Peygamber Efendimiz -sallâllâhu aleyhi ve sellem- nübüvvetinin başlangıcında, kabir ziyaretini, tekrar şirke dönülmesi tehlikesinden dolayı yasaklamıştı. Zira câhiliye devrinde in­san­lar, ec­dat­la­rı­na âit ruh­la­rın kud­si­yet ka­zan­dı­ğı­nı dü­şü­nür ve ölülerinin çokluğunu öne sürüp kavimlerinin büyüklüğüyle övünmek için ka­bir zi­yare­tin­de bu­lu­nur­lar­dı. Efendimiz -sallâllâhu aleyhi ve sellem-, bu câ­hi­li­ye âde­tin­den bir eser kal­ma­ma­sı için, ilk za­man­lar ka­bir ziya­re­ti­ni yasaklamıştı.

İslâm kuvvet bulup îman ve tevhîd kalplere iyice yerleştikten sonra, artık mezarlara tapınma, onlardan bir medet umma ve onlara kudsiyyet atfetme endişesine mahal kalmadığı için, Efendimiz -sallâllâhu aleyhi ve sellem- kabir ziyaretlerine izin vermiş ve hattâ bunu şu sözleriyle teşvik etmiştir:

“Ben si­ze ka­bir zi­yare­ti­ni ya­sak­la­mış­tım. Şim­di ise zi­ya­ret edin. Çün­kü ka­bir zi­ya­re­ti si­ze âhi­re­ti ha­tır­la­tır.” (Tir­mi­zî, Ce­nâ­iz, 60; Müs­lim, Ce­nâ­iz, 106)
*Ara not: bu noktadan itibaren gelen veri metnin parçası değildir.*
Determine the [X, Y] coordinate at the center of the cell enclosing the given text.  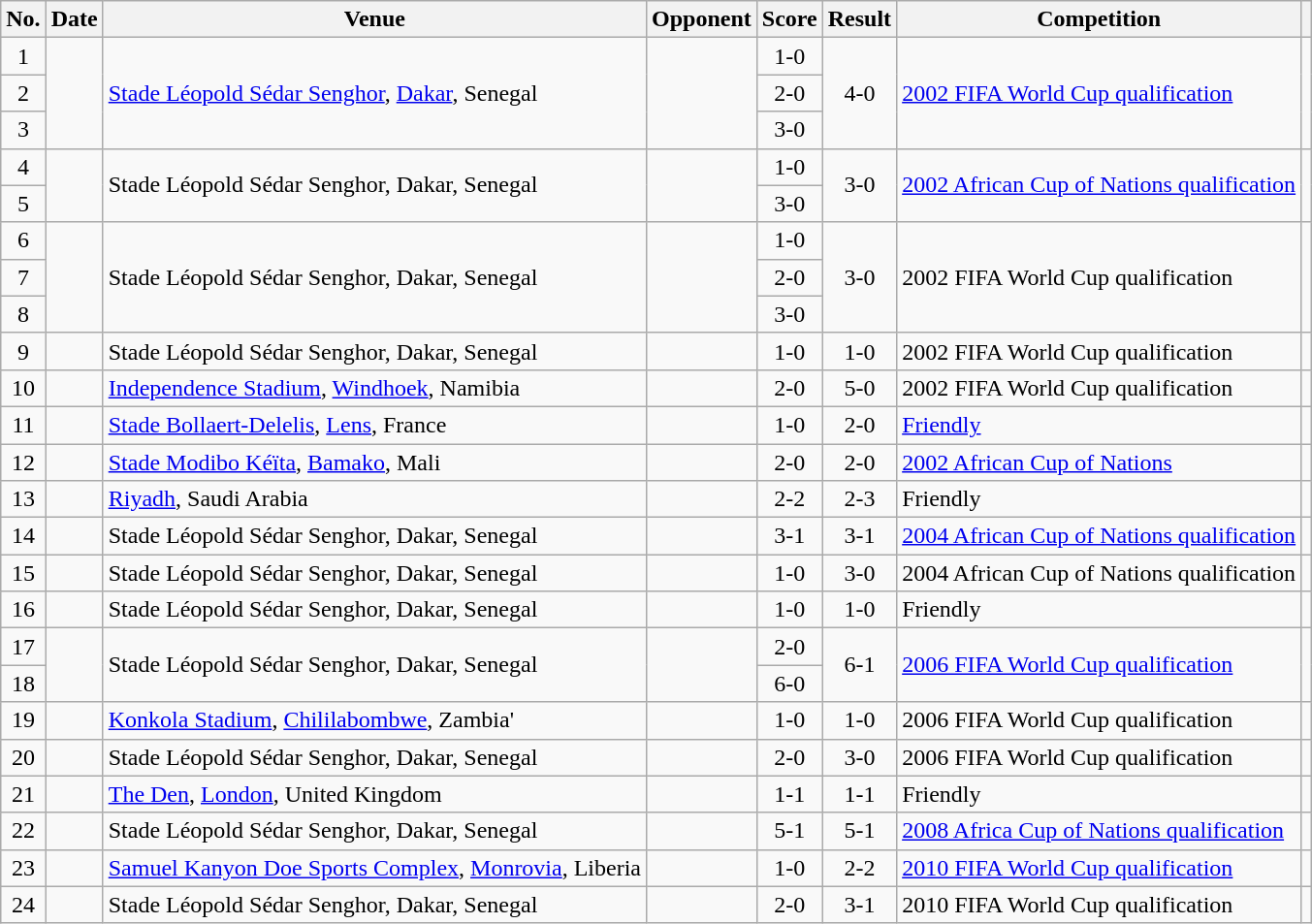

Nitekim Efendimiz -sallâllâhu aleyhi ve sellem- de Uhud şehidlerini ve Cennetüʼl-Bakî Kabristanıʼnı sık sık ziyaret ederek bu hususta bizzat örnek olurdu. Yine Hazret-i Peygamber -sallâllâhu aleyhi ve sellem- ashâb-ı kirâma, kabristana gittikleri zaman şöyle demelerini öğretirdi:

“Selâm size, ey bu diyârın mü’min ve müslim halkı! İnşâallah yakında biz de aranıza katılacağız. Allâh’ın bizi de sizi de bağışlamasını dilerim.” (Müslim, Cenâiz, 104)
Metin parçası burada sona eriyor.